If you are already familiar with boot sectors for other media, this should look quite familiar already. As usual, the first thing that the code does is jump to a known segment:offset location, where it will presumably set data and stack segment registers. I have used the times macro to provide padding for the table. This has two distinct advantages: firstly, if you decide to add anything else before the table, it will continue to reside at offset 8. Secondly, if you place more than 8 bytes worth of code before the table, you will get an assembler error. The Boot Information Table may need some explanation:

bi_PrimaryVolumeDescriptor contains the LBA address of the Primary Volume Descriptor, which contains information such as the address and length of the root directory. In practice, this value will normally be 0x10, because ISO 9660 reserves sectors 0x00-0x0F as a 'system area'. And yes - no more CHS calculations, for El-Torito no emulation mode on a modern PC, it's normally a safe bet that int 0x13 extensions are available!

bi_BootFileLocation is another LBA address containing the location of the boot file on the CD. The size of the boot file can be found (in bytes) in the bi_BootFileLength field.

bi_Checksum is a 32 bit checksum of all the 32-bit values in the boot file, starting at offset 64 (just after the boot information table).

To write the boot information table to your ISO image, use the following command:

mkisofs -R -b path/to/loader.sys -no-emul-boot -boot-load-size 4 \
-boot-info-table-o [IsoFile.iso] [IsoDirectory]
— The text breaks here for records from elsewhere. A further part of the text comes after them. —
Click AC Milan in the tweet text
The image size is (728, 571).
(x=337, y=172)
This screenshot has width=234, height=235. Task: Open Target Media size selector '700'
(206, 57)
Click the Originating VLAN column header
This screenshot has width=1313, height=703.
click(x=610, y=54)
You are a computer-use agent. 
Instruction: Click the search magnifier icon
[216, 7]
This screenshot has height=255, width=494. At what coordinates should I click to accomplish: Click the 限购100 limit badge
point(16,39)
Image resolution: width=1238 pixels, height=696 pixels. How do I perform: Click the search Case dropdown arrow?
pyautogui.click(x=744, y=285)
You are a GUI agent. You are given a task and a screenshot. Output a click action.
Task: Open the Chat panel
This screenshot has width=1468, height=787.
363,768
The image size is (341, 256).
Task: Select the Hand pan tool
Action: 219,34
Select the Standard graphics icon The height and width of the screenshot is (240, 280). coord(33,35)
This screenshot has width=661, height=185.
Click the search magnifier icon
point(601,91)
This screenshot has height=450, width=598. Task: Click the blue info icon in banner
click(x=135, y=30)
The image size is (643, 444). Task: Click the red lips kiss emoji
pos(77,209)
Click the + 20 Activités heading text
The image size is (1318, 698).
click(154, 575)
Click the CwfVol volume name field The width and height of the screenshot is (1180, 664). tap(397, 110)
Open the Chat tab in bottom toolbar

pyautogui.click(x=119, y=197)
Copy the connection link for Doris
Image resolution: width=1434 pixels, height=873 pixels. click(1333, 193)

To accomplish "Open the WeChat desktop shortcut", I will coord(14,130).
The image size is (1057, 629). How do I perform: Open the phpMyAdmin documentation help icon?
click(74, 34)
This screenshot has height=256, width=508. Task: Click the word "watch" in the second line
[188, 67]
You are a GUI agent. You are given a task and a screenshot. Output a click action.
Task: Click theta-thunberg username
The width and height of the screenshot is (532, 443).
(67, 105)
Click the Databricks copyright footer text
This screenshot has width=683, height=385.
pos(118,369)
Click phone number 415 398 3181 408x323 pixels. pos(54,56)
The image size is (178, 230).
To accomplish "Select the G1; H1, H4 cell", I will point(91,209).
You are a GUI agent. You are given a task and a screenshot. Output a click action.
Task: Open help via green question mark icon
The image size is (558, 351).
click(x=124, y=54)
-boot-load-size 4 - Specifies the number of 512-bytes sectors to load. Four 512-byte sectors (2048 bytes) is one CD sector and is the number supported by most BIOS.

The path to the loader.sys file (or whatever your stage 1 loader is called) should be the path where the loader will reside on your CD. The [IsoFile.iso] parameter contains the output file and the [IsoDirectory] parameter contains the directory structure to appear on your CD.

Important note!

There are some BIOS bugs that might prevent No Emulation booting from working properly on certain machines. A brief list of them is available here

What Next?

The rest of the CD boot process relies on ISO 9660 rather than the El-Torito standards. After you have done the 'normal' boot sector jobs, such as setting segment registers to known values and saving the contents of DL (which contains the BIOS boot drive number), you can start reading the file system, in the 2k that you have available in your boot sector.

Generally, you will want to provide a minimal ISO 9660 driver, so that you can at least find and load your next stage loader. You have an option here - you can either use the path tables to find a file, or perform a full directory walk.